Saved entries
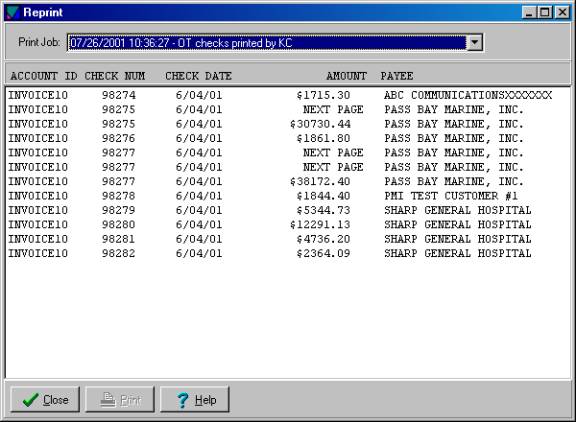Click the Reprint window title bar icon
The height and width of the screenshot is (422, 576).
[12, 12]
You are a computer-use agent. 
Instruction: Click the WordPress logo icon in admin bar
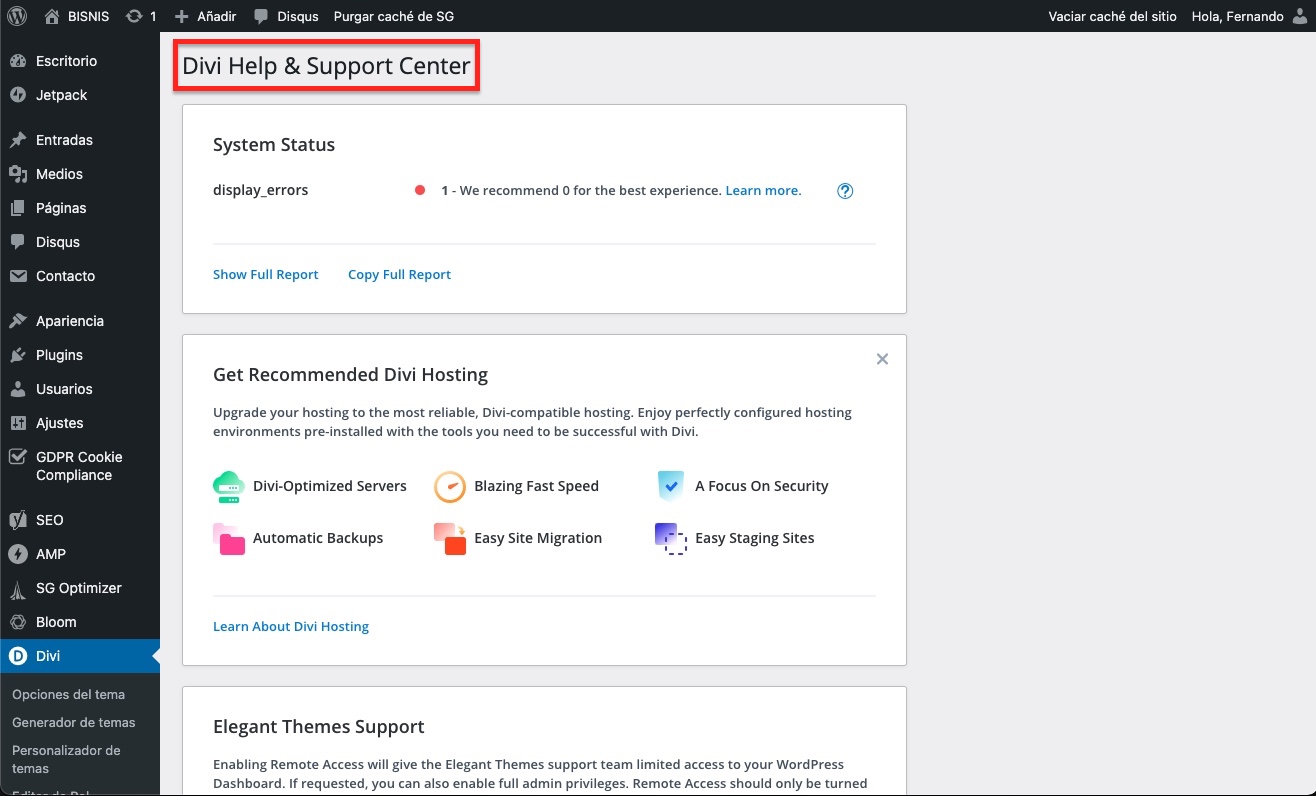click(x=17, y=16)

> [Task details] Please copy the lines exactly, beginning at the one containing "Instruction: Click the" and ending at the last line of the records above, both included, with the pictures left out.

> [Exercise answer]
Instruction: Click the WordPress logo icon in admin bar
click(x=17, y=16)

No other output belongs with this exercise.